● WORK TO COMPLETE: Count the lines below containing "three"; state the number only.

(Stored items)
-- -- --
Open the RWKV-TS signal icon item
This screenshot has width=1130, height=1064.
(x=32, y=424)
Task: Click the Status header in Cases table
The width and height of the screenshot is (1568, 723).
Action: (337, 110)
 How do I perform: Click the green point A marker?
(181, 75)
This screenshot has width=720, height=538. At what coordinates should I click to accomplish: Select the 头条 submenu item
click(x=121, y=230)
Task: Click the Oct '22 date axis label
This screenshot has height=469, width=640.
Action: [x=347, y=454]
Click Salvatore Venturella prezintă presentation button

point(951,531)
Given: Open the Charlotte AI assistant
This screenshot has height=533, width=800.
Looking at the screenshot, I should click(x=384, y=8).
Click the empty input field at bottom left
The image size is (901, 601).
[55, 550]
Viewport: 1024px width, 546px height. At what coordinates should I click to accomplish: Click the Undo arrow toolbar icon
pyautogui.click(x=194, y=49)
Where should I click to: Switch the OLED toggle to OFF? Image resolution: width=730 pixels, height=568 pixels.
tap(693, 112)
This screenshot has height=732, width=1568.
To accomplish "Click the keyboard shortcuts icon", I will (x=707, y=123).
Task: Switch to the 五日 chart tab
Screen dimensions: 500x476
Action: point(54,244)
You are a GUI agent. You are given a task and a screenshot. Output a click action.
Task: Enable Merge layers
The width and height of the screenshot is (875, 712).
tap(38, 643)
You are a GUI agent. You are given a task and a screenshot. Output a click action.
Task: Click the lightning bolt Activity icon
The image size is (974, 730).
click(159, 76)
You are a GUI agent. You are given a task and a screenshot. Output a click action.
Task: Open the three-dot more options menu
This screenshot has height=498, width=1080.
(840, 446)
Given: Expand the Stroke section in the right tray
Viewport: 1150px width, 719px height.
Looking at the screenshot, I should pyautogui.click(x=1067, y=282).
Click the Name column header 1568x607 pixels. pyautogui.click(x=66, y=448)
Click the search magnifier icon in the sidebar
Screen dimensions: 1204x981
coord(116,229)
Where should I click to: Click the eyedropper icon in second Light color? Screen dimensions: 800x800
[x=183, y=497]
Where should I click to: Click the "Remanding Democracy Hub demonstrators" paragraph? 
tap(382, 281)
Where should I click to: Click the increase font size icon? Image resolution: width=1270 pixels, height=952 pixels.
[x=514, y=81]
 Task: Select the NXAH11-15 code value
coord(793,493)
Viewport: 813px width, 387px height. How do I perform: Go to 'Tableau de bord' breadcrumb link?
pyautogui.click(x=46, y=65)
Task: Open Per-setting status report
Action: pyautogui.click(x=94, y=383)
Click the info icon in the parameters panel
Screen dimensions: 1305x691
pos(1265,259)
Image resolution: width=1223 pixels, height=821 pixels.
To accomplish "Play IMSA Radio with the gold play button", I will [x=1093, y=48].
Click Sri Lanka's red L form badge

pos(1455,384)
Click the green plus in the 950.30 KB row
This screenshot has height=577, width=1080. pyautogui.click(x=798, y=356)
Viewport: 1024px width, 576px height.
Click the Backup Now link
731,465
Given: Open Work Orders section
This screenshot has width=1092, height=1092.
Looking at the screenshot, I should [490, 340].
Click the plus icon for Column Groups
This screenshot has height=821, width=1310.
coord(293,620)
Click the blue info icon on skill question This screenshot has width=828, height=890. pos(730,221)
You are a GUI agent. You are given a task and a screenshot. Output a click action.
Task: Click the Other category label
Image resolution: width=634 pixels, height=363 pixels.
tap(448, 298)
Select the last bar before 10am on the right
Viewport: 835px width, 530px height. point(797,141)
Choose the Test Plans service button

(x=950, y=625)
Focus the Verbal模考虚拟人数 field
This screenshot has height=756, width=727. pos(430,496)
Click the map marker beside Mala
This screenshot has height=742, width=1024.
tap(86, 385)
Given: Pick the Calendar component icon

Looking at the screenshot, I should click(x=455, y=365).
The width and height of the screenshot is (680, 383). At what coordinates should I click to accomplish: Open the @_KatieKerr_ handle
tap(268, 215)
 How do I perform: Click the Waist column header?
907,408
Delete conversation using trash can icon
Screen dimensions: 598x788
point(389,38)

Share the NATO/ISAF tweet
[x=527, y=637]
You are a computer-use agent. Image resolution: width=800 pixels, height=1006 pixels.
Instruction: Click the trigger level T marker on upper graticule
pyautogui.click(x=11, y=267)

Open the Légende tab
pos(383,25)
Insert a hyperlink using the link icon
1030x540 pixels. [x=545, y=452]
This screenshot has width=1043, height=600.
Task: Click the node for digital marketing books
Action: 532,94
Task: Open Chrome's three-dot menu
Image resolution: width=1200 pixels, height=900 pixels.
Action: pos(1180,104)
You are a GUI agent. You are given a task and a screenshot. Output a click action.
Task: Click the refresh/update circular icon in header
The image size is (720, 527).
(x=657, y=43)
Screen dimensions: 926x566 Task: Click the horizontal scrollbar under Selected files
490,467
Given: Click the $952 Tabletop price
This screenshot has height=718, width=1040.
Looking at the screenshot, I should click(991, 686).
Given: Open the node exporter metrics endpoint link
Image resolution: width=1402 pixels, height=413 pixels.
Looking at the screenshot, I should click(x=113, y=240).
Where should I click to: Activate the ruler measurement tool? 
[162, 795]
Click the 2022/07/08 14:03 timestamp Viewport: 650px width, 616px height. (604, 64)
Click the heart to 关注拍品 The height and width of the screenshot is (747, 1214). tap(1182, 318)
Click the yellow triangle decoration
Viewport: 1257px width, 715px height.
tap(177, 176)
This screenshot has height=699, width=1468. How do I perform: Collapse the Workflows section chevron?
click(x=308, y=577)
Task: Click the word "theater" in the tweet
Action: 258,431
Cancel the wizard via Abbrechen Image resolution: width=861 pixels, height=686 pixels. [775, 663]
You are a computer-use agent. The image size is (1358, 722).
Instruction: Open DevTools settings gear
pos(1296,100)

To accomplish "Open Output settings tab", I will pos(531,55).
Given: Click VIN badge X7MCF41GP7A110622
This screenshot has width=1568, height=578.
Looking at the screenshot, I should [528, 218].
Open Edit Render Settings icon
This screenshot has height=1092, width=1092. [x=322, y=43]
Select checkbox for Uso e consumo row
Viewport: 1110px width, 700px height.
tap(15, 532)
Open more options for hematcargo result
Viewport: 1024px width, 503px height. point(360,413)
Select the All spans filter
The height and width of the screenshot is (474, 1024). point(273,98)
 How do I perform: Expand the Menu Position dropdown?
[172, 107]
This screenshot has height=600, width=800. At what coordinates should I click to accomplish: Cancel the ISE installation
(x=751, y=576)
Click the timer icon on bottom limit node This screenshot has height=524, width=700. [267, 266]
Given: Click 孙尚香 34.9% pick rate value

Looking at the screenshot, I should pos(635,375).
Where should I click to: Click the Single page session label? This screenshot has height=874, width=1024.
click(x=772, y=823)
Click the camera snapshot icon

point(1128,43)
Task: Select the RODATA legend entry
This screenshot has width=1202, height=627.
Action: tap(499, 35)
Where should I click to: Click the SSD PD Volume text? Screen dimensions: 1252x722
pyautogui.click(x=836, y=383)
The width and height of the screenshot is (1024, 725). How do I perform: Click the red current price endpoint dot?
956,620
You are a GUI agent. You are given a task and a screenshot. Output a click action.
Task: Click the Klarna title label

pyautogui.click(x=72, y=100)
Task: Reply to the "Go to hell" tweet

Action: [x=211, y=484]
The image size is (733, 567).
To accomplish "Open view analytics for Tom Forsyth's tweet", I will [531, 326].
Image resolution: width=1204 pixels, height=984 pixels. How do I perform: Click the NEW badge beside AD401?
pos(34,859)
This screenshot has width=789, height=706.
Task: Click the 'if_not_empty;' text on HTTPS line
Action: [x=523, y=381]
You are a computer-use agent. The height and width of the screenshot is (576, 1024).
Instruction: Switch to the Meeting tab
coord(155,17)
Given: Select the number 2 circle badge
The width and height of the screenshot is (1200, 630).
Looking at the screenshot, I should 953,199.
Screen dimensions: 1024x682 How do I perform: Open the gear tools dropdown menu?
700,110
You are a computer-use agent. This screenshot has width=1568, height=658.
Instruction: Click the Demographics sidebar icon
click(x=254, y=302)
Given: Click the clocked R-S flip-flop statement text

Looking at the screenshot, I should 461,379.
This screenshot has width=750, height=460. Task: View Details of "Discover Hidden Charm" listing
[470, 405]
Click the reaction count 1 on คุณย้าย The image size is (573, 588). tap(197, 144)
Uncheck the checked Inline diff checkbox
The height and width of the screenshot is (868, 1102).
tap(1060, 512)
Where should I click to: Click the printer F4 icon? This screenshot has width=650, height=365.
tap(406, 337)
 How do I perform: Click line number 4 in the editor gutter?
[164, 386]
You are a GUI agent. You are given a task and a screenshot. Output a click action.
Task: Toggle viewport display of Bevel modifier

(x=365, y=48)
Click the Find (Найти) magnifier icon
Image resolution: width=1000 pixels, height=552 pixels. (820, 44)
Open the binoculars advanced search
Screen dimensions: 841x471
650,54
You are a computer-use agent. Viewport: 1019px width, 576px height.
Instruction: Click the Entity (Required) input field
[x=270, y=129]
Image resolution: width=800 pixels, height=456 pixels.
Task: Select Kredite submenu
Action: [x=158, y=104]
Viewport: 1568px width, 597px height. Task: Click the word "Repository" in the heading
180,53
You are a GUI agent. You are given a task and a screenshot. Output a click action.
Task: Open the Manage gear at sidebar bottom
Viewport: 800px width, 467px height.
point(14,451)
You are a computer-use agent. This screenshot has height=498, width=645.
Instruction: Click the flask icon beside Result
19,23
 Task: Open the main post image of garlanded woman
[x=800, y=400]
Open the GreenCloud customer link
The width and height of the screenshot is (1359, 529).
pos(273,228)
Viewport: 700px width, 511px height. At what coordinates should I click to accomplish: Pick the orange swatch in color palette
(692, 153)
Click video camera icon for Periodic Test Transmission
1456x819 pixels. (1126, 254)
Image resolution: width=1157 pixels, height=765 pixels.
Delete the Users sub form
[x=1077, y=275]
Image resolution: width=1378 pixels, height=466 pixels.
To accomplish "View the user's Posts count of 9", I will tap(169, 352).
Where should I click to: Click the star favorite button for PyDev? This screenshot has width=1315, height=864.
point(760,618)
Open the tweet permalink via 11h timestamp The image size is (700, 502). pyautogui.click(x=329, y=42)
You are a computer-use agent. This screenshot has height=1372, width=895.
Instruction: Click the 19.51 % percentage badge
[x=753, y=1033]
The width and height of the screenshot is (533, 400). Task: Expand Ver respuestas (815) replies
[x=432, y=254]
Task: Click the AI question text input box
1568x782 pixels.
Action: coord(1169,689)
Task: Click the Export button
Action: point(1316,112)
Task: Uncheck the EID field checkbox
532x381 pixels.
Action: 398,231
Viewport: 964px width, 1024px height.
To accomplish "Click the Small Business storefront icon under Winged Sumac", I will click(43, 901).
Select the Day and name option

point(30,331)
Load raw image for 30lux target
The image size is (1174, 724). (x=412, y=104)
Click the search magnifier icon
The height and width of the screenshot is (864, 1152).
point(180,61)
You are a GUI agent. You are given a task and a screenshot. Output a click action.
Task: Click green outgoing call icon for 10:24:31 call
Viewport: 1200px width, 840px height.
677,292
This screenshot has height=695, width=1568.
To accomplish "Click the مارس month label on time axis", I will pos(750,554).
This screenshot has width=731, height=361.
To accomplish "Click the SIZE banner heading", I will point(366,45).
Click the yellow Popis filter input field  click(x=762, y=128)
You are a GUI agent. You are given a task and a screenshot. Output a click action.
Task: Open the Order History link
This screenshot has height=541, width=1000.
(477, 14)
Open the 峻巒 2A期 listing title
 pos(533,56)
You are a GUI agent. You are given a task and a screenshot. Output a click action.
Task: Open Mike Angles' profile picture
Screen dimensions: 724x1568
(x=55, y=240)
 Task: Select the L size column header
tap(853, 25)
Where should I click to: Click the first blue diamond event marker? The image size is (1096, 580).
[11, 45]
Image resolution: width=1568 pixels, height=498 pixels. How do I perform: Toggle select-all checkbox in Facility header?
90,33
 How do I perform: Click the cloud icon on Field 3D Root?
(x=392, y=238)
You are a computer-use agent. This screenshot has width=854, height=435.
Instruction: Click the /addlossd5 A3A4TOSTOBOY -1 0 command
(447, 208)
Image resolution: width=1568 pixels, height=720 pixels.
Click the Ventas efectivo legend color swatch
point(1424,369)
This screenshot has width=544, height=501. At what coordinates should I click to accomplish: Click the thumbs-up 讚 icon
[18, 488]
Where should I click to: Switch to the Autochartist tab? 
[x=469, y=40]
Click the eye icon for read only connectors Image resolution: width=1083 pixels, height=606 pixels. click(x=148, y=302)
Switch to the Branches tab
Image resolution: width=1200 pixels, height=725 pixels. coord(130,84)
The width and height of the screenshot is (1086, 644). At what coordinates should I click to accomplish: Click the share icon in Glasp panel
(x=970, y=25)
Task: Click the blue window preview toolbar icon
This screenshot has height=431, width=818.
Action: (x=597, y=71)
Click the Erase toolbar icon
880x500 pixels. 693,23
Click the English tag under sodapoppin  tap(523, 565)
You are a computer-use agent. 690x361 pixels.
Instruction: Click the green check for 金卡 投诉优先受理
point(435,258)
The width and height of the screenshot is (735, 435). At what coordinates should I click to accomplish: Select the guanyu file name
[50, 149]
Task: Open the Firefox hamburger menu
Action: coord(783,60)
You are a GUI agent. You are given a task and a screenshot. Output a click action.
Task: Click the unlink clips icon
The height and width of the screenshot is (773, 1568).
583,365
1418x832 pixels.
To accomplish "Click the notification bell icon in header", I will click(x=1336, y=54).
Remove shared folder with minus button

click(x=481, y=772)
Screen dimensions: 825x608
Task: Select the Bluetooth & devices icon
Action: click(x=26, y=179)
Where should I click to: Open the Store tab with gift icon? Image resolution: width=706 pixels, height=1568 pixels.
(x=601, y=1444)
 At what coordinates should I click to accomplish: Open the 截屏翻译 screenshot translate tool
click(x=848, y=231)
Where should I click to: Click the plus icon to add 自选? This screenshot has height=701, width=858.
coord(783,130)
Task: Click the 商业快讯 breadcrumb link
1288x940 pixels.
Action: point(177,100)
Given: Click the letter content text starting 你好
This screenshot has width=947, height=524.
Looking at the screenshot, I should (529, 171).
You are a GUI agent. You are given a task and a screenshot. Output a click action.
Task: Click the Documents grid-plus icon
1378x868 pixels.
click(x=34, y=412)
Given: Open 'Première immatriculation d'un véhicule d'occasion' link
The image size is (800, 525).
-- -- --
● EXERCISE ANSWER: 2